Durante la presentación de Zurda, su nuevo libro, la dirigente del Frente de Izquierda Myriam Bregman reafirmó su compromiso ideológico y destacó que se siente orgullosa de ser identificada como parte de la izquierda.
La abogada en Derechos Humanos y referente del Frente de Izquierda, Myriam Bregman, presentó su libro Zurda – Apuntes contra la resignación, la mansedumbre y el conformismo en una sala colmada de asistentes. En el evento, que se realizó en la Feria del Libro, Bregman destacó que uno de los objetivos principales de su obra es volver a poner en discusión qué significa ser de izquierda hoy, y cómo esa identidad política se vincula con las luchas sociales y colectivas.
Acompañada por figuras como la legisladora Andrea D’Atri, el periodista Alejandro Bercovich y el escritor Guillermo Martínez, entre otros referentes del ámbito político y cultural, la autora hizo hincapié en que el libro es una herramienta para debatir, organizarse y resistir ante un contexto político cada vez más hostil. Según explicó, Zurda también recorre experiencias que marcaron la militancia de izquierda en el país, como las fábricas recuperadas y la lucha feminista que impulsó la legalización del aborto.
Durante la presentación, Bregman fue crítica con el gobierno actual y apuntó directamente contra el presidente Javier Milei y sus ataques discursivos hacia sectores progresistas. En su opinión, el malestar que generan las ideas socialistas en ciertos sectores del poder tiene que ver con que interpelan directamente las bases de un modelo desigual. A su entender, estas reacciones no son casuales, ya que quienes gobiernan “no atacan fantasmas”, sino a quienes consideran una amenaza real a su proyecto político.

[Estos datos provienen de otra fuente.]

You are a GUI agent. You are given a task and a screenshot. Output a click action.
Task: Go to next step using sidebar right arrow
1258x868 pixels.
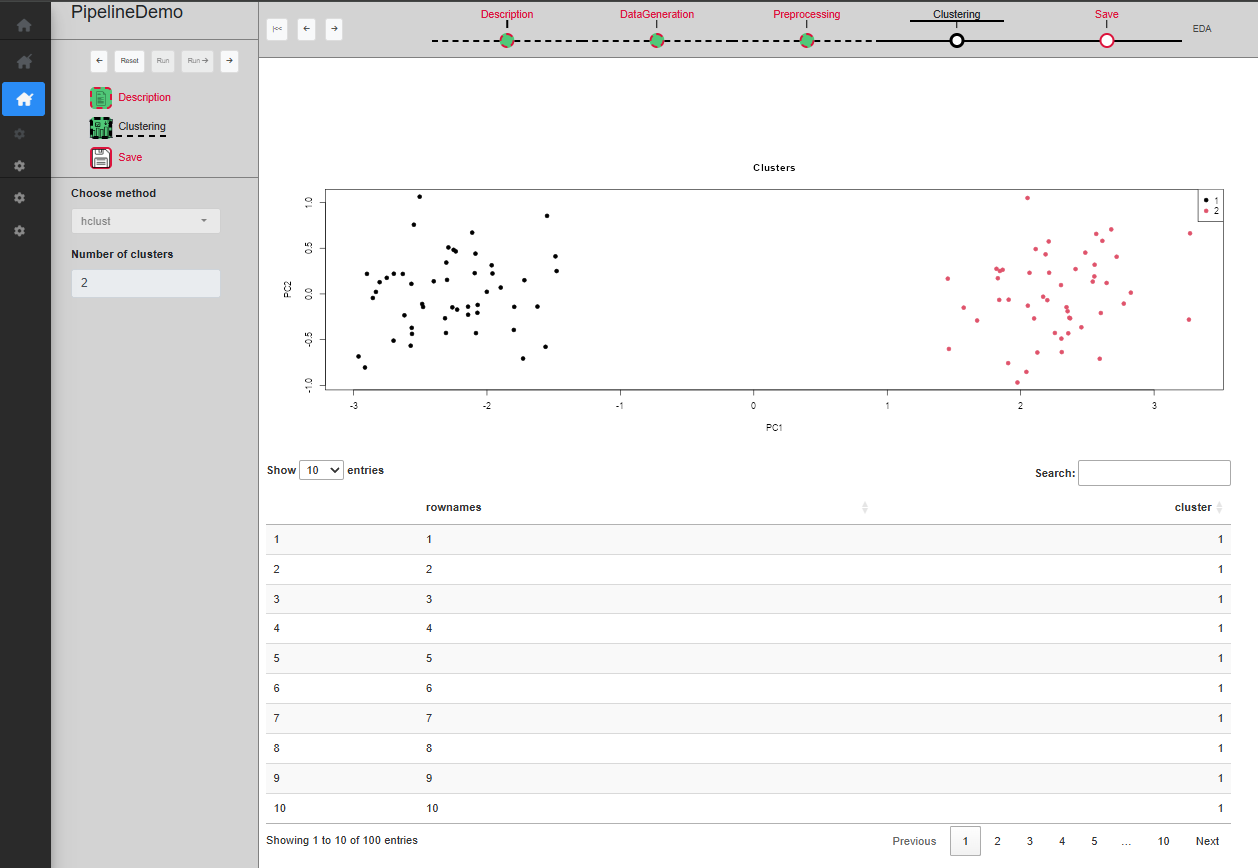click(229, 61)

Finalmente, la autora reflexionó sobre el impacto de las redes sociales en la consolidación del discurso oficialista, que se apoya en la desinformación y la deslegitimación de las voces críticas. También rescató el valor de las experiencias colectivas, desde los juicios a los genocidas hasta las asambleas populares y la defensa de los derechos laborales. Para Bregman, Zurda no es solo una mirada personal, sino una invitación a resignificar la identidad de izquierda como una bandera de lucha, especialmente para las nuevas generaciones.